He’ll change you to how He wants you to be. By the time you’re twenty,
everything will be sorted out.”
And yet, the years passed by and nothing seemed to fix itself. I still dipped in and out of my struggles
with food; I still looked at myself in the mirror and automatically pointed out
all of the flaws. I had acknowledged God’s sovereign power over my life, but
that didn’t affect the way I lived it. I told myself that I was resting in
God’s plan, but in all honesty, I wasn’t, because I couldn’t bear to let go and
not be in control. Even when I thought I was taking care of my body for God – because He created it, and I
thought I should look after it – I was still fixated on what I could do to
change myself so that I could be who I
wanted to be.
I thought I was able to sort out my own problems.
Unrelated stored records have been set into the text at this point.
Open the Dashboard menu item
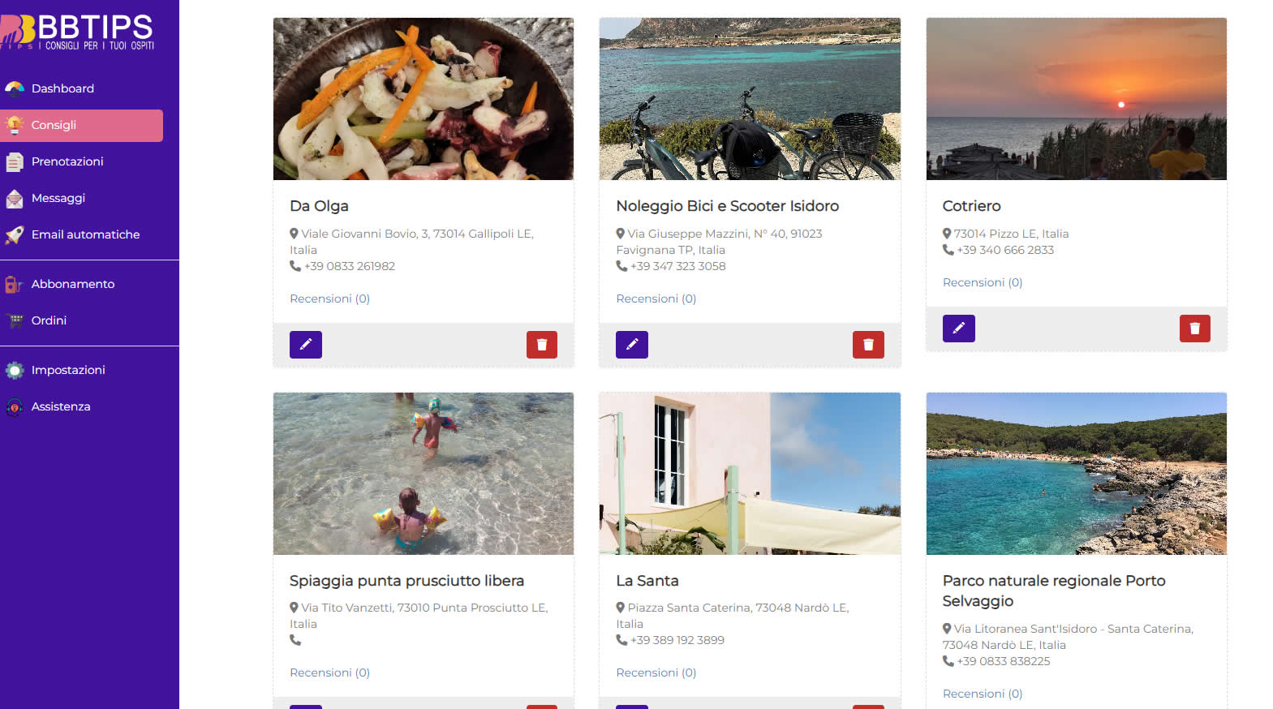This screenshot has height=709, width=1273. (62, 88)
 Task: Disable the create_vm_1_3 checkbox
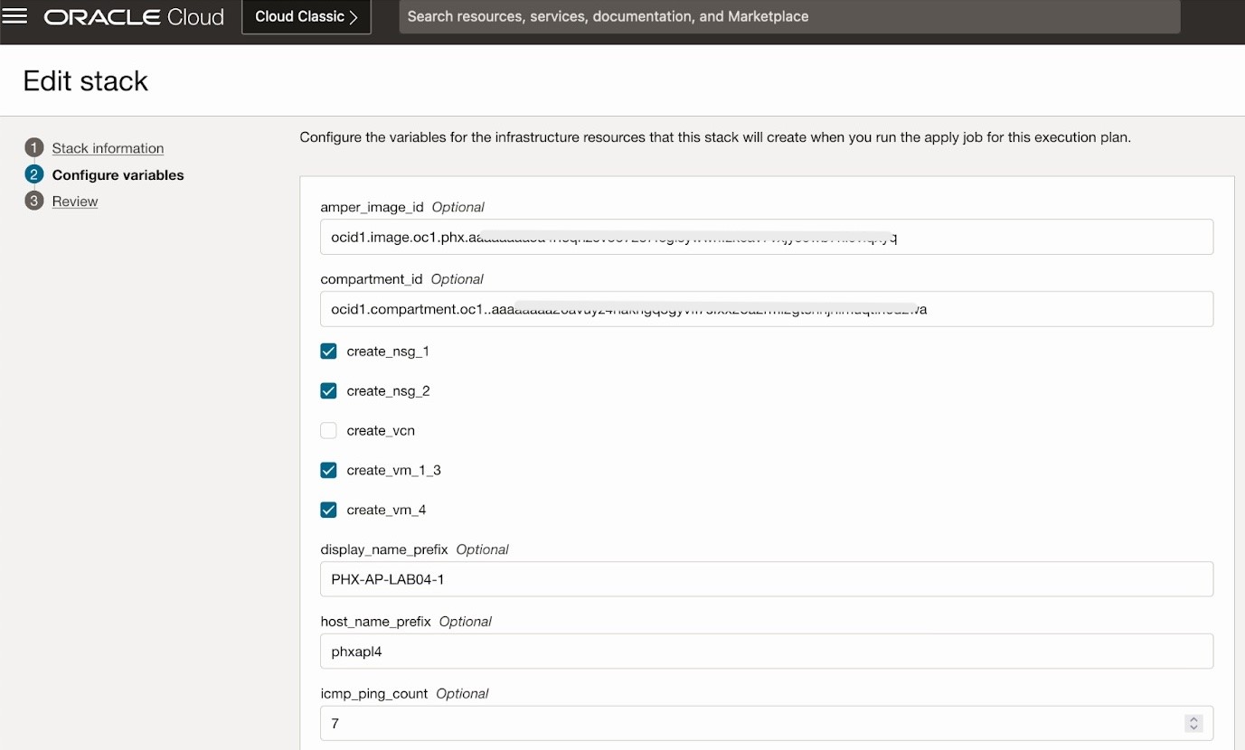tap(328, 470)
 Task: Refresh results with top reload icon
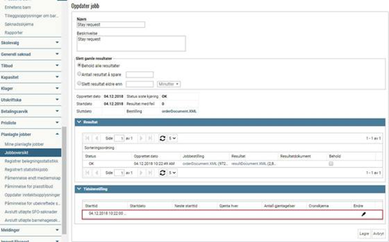pos(162,139)
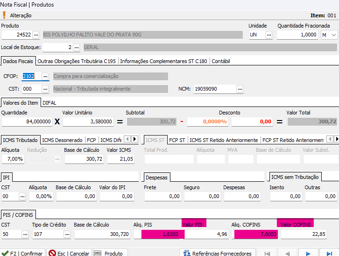This screenshot has height=256, width=339.
Task: Go to the previous item record
Action: click(x=287, y=253)
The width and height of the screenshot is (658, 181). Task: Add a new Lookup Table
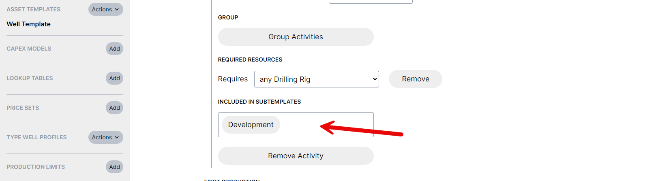pos(114,78)
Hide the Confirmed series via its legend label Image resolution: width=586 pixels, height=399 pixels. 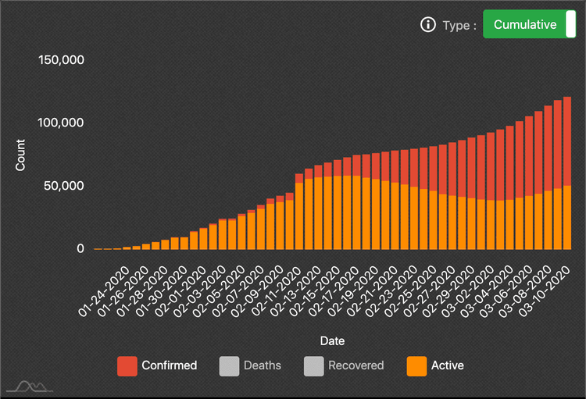[169, 365]
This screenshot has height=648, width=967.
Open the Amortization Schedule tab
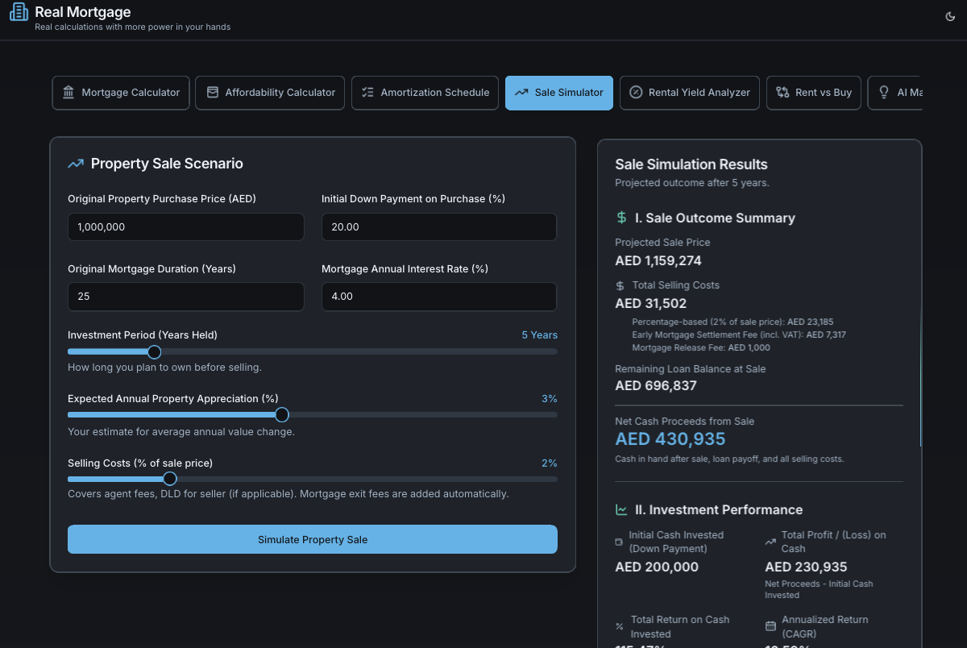point(425,93)
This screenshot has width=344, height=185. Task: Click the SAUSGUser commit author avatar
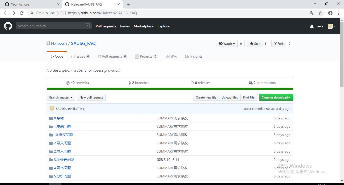tap(52, 109)
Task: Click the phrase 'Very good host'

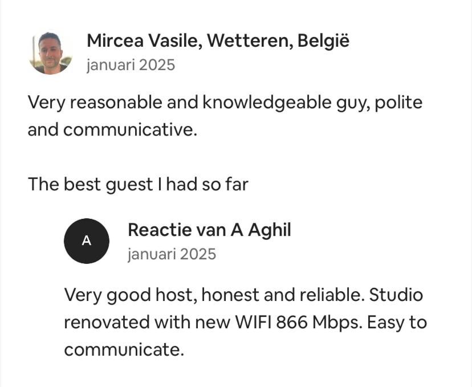Action: [x=132, y=295]
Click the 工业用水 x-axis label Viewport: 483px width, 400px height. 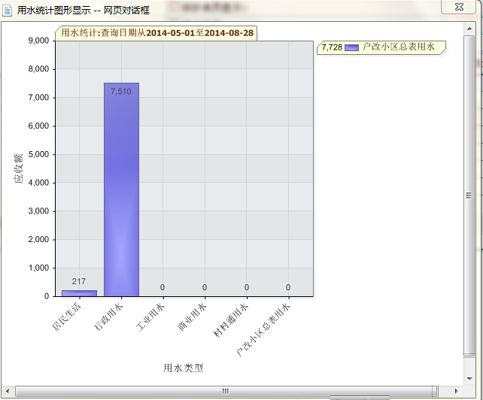(x=150, y=315)
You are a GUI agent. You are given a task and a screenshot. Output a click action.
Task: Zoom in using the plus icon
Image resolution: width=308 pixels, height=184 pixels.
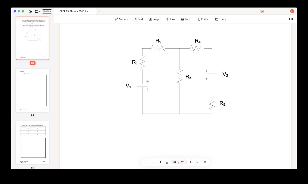point(146,162)
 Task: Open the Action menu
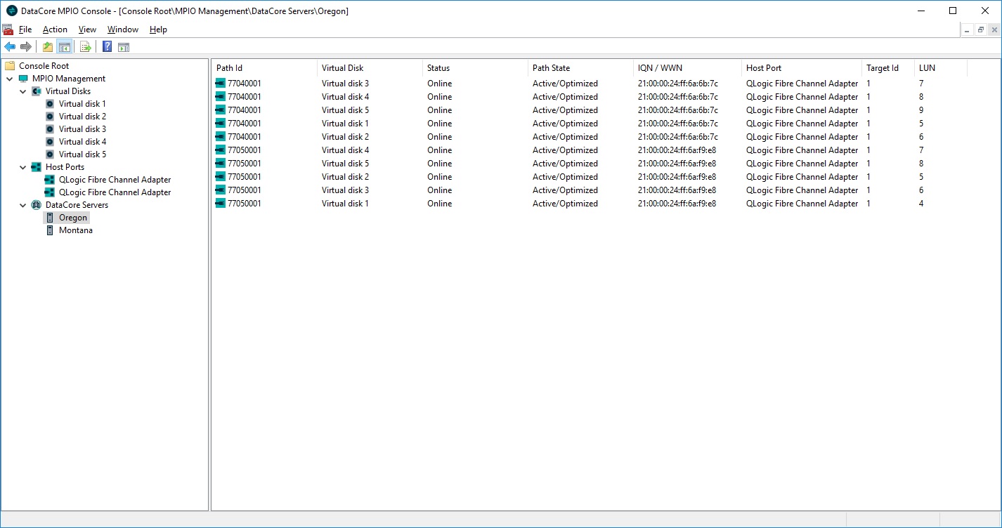point(55,29)
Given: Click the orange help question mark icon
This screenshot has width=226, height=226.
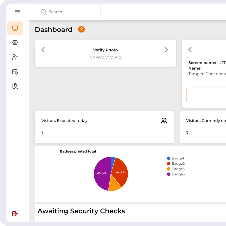Looking at the screenshot, I should pyautogui.click(x=81, y=29).
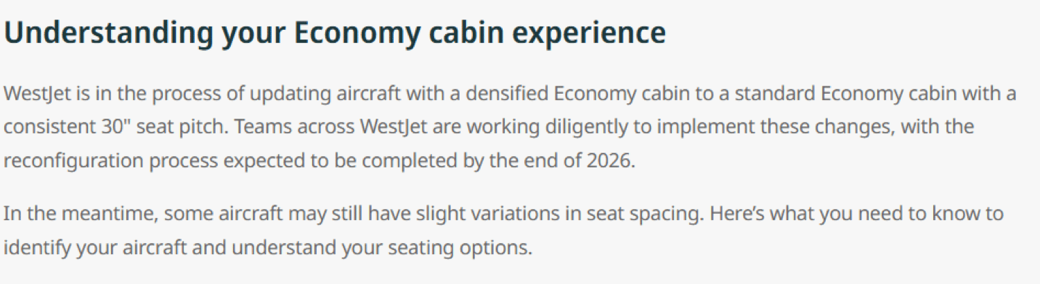Screen dimensions: 1040x284
Task: Click the "Understanding your Economy cabin experience" heading
Action: click(x=335, y=33)
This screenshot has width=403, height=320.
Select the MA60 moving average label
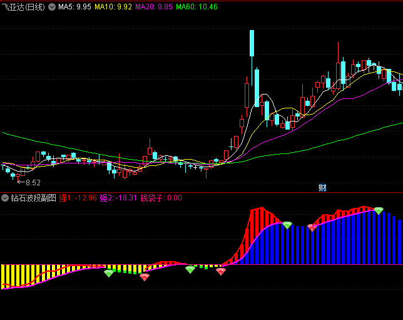point(196,7)
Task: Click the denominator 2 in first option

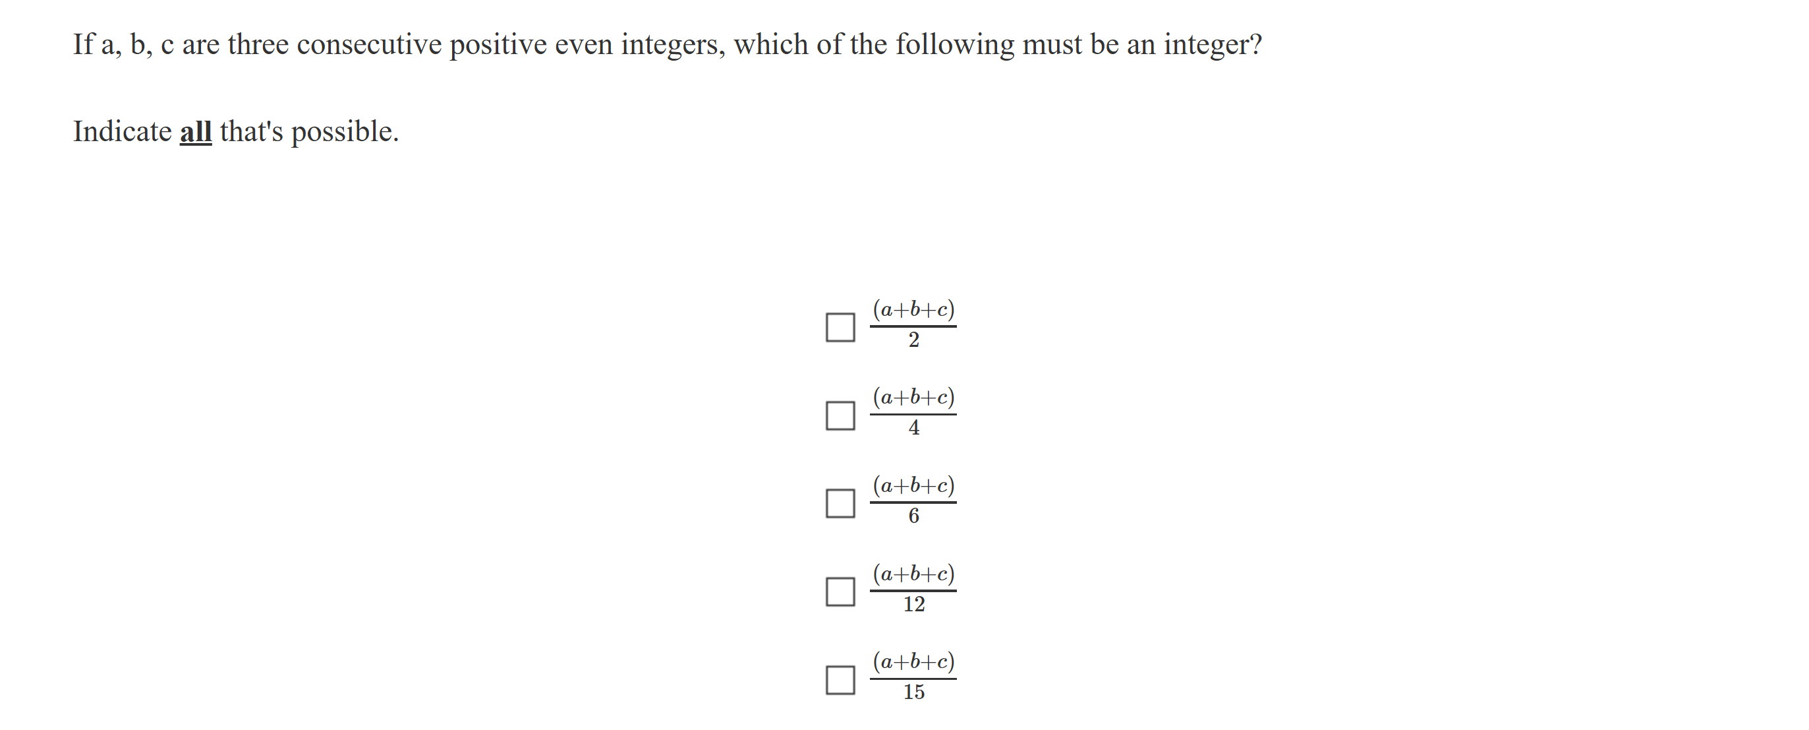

I thought
I was capable of fixing everything that was wrong in my life. I thought that I
could decide what I wanted to do, and do it, going to God to ask Him to support
the decisions that I thought were
best for me. I was willing to go to Him for comfort, but I was reluctant to let
go and truly hand over my life to Him, because I had no idea what that would
bring. I knew that I probably wouldn’t like what God had planned for me, at
least not at first, and I didn’t know how to allow Him into my life like that.
I was scared that He would change me.
On reflection, I can’t believe I was ever afraid of letting
God into my life. God does change us,
but He changes us in the best way possible – into the people He created us to
be. Why would I try to define my own life if I could let the One who made me
and knows everything about me define it instead?
It wasn’t until I admitted that I couldn’t control my life
that I found true freedom. Once I recognised that my plans – as good as they
may have seemed at first – were ultimately flawed, I could give my life to God,
resting in the knowledge that His plans for me are far better than anything I
could make for myself. Even when I don’t know what’s going on in my life, I know
that the God who made the universe does, and what’s more, He cares about me and
every aspect of my life. He simply asks us to trust Him. He knows it’s
difficult to put our trust in something we cannot see; He knows that we find it
so much easier to ‘do life’ on our own. But He knows who I was made to be, and
He will form me into that person, if I let him. And we can trust that that
person will be wonderful, because it was designed by God – God, who is so
loving that he actually is love[1].
How could anything he designed be bad?
This applies to so many aspects of our life, not just our
physical appearance. God knows not only what you’ll look like in
ten/twenty/thirty years, but He also knows what job you’ll have, who your
friends will be, where you’ll be living, right down to the words you’ll be
saying. [2] It’s
incredibly liberating to know that even if I don’t know what I’ll be doing in
the future, God does.
For me, learning to trust in God and hand over the steering
wheel to Him has been a slow and gradual process. It’s not easy to admit that
we can’t do things on our own, particularly when we’re proud of being so
independent. Trust in God doesn’t just happen with a click of the fingers; it
starts with the recognition that our ways are flawed and utterly, utterly
rubbish when you compare them with the plans of the One who created the whole
earth. It involves promising every morning that you will try to follow His way
and not your own – even when your own may seem simpler, or, at that moment in
time, much better. For me, it involved accepting His plan for my life, and
accepting that His plan didn’t necessarily look like my plan; recognizing that
although I wanted to look a certain way, God knew how I was meant to look years
before I was born.[3] I started trusting in Him, and was finally able to let go of my need to be in control. Once I started – and once I saw how good
God’s plans were – it became easier, and it spread throughout the rest of my
life. I started trusting that He knew what I was to look like, what I was to
study at university – and I still trust that He knows what I’m going to do
after I graduate.
In our culture, it can seem a bit odd to say that you have
no idea of what you’re going to do in your life – and it’s even odder to admit
this with a smile on your face. I’m not saying that it’s impossible to worry
about the future (because, let’s face it, we’re all human, and we all get
caught up by these worries sometimes) – but I like to think that if worry does strike, it will only be momentary.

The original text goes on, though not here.